亨得拉病毒核蛋白基因(N)在大肠杆菌的高效表达与反应原性鉴定

从引进的含亨得拉病毒（Hendra virus，HeV）基因的克隆质粒中扩增得到该病毒核蛋白基因（N），将其克隆到pET-28a（＋）原核表达栽体，转化大肠杆菌后成功地表达了N蛋白，SDS-PAGE电泳分析结果表明目的基因在JM109（DE3）大肠杆菌菌株中得到了良好的表达，目的蛋白量占菌体总蛋白的14．6％。Western-blotting检测表明，表达的蛋白可以被兔抗亨得拉全病毒阳性血清识别，表明该蛋白具有良好的反应性。该研究结果可进一步应用于诊断试剂和单克隆抗体的制备以及流行病学调查，以防范该病在我国的流行。
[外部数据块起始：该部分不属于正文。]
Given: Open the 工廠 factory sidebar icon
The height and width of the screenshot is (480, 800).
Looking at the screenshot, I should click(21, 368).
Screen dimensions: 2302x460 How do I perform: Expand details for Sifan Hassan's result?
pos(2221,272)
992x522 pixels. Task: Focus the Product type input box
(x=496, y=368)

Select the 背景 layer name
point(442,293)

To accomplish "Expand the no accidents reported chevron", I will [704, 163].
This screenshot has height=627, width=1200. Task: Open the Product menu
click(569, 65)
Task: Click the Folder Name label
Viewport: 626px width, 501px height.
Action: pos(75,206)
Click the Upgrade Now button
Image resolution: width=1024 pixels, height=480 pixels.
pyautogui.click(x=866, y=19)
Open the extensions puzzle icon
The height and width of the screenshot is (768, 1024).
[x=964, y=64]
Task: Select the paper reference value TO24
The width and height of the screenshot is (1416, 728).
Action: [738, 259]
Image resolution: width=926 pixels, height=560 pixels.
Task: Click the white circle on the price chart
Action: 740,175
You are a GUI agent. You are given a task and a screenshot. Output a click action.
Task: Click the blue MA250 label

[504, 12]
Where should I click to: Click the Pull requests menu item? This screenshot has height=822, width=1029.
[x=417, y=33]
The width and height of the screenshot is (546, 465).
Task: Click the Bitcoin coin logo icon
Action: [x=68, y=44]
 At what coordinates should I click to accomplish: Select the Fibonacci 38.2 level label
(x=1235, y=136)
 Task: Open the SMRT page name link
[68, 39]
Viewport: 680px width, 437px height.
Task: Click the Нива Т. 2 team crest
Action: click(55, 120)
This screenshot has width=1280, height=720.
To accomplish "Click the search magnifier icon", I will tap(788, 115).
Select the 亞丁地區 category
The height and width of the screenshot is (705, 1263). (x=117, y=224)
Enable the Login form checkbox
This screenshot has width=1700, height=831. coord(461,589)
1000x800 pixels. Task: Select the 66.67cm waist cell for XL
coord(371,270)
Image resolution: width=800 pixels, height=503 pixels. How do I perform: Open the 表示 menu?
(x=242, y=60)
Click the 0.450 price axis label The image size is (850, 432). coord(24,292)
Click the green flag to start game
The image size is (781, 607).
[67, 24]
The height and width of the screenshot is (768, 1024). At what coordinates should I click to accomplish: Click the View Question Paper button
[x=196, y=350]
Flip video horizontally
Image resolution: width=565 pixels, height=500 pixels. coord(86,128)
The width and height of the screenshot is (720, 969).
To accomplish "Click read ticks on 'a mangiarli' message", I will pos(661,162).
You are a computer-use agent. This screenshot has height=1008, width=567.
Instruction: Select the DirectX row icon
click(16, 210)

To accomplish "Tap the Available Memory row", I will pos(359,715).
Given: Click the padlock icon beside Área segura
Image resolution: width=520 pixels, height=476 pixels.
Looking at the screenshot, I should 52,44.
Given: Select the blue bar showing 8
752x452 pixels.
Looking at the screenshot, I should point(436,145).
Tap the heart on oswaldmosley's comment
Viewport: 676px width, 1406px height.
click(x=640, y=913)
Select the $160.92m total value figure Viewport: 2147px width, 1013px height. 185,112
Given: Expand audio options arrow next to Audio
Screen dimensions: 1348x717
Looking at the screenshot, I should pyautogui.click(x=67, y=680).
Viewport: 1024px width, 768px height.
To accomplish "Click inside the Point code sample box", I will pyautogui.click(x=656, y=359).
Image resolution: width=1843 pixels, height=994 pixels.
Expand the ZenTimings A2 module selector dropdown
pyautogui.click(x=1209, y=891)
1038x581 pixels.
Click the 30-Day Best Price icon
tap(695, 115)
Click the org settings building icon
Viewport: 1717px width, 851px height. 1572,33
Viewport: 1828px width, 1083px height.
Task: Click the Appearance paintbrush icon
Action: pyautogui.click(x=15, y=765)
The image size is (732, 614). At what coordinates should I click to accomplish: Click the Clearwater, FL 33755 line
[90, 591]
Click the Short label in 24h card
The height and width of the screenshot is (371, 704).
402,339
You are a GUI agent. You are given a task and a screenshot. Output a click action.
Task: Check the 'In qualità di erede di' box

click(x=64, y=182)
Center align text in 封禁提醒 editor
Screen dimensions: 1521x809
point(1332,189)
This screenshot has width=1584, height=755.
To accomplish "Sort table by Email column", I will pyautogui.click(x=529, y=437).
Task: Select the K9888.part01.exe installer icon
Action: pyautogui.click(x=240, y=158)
Expression of Nucleotide(N) Protein of Hendra Virus in E. coli

As a zoonotic disease caused by Hendra virus(HeV),which emerged first in Australia in 1994,the Hendra disease characterized by the severe pathological damage on respiratory and central nervous system,usually associated with high morbidity and mortality rates in equine and human.In this study HeV N gene fragment was amplified by PCR from the cloning plasmid imported from Australia and engineered into plasmid pET-28a(+) for prokaryotic expression.The N protein was expressed effectively in E.coli,accounting for 14.6% of total bacteria proteins,as evidenced by SDS-PAGE and demonstrated an expected reactivity in Western-blotting with rabbit antiserum against the intact Hendra virus particles.The study represents a preliminary work towards the development of diagnostic reagents and monoclonal antibodies for detection of Hendra virus and the epidemiological investigation of the disease,in order to prevent its potential outbreak in China.